**Task goal**. Where the line with "Rugby (152, 89)" appears below, start writing out lines exactly, and finish with the line with "Author4o (59, 2239)", which is included; write out nothing else.

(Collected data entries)
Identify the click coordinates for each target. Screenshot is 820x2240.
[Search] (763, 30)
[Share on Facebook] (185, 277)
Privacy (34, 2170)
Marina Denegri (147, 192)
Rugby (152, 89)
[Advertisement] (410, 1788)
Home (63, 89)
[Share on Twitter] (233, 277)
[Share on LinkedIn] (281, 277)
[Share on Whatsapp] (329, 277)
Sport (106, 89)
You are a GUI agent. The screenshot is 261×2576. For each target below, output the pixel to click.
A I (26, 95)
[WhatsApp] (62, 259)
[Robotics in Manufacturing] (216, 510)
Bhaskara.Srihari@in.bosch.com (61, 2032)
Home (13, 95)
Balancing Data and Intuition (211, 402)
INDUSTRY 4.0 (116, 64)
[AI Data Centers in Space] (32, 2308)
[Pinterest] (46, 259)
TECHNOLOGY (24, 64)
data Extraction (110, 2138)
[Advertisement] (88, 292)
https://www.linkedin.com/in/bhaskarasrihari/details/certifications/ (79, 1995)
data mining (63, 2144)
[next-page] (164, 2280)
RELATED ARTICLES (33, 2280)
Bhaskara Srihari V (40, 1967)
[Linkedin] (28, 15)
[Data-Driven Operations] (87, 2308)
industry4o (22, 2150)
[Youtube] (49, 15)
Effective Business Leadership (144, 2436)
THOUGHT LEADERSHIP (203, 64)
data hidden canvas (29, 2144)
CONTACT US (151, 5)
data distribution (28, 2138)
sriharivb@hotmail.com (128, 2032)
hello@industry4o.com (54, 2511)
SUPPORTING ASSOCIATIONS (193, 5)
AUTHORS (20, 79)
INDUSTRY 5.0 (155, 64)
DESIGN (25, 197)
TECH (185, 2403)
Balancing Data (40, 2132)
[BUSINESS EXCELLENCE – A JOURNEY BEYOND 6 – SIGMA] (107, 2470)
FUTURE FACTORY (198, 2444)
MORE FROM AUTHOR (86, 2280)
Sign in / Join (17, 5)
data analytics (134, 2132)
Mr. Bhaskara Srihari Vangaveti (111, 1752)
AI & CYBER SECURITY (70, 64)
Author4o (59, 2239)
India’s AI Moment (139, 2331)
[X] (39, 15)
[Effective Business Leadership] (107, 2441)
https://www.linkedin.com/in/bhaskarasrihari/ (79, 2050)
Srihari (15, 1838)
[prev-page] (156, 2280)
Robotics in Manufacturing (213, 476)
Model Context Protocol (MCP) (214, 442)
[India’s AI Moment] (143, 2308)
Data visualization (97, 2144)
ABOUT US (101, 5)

**Written response**.
Rugby (152, 89)
[Advertisement] (410, 1788)
Home (63, 89)
[Share on Twitter] (233, 277)
[Share on LinkedIn] (281, 277)
[Share on Whatsapp] (329, 277)
Sport (106, 89)
You are a GUI agent. The screenshot is 261×2576. For each target below, output the pixel to click.
A I (26, 95)
[WhatsApp] (62, 259)
[Robotics in Manufacturing] (216, 510)
Bhaskara.Srihari@in.bosch.com (61, 2032)
Home (13, 95)
Balancing Data and Intuition (211, 402)
INDUSTRY 4.0 (116, 64)
[AI Data Centers in Space] (32, 2308)
[Pinterest] (46, 259)
TECHNOLOGY (24, 64)
data Extraction (110, 2138)
[Advertisement] (88, 292)
https://www.linkedin.com/in/bhaskarasrihari/details/certifications/ (79, 1995)
data mining (63, 2144)
[next-page] (164, 2280)
RELATED ARTICLES (33, 2280)
Bhaskara Srihari V (40, 1967)
[Linkedin] (28, 15)
[Data-Driven Operations] (87, 2308)
industry4o (22, 2150)
[Youtube] (49, 15)
Effective Business Leadership (144, 2436)
THOUGHT LEADERSHIP (203, 64)
data hidden canvas (29, 2144)
CONTACT US (151, 5)
data distribution (28, 2138)
sriharivb@hotmail.com (128, 2032)
hello@industry4o.com (54, 2511)
SUPPORTING ASSOCIATIONS (193, 5)
AUTHORS (20, 79)
INDUSTRY 5.0 (155, 64)
DESIGN (25, 197)
TECH (185, 2403)
Balancing Data (40, 2132)
[BUSINESS EXCELLENCE – A JOURNEY BEYOND 6 – SIGMA] (107, 2470)
FUTURE FACTORY (198, 2444)
MORE FROM AUTHOR (86, 2280)
Sign in / Join (17, 5)
data analytics (134, 2132)
Mr. Bhaskara Srihari Vangaveti (111, 1752)
AI & CYBER SECURITY (70, 64)
Author4o (59, 2239)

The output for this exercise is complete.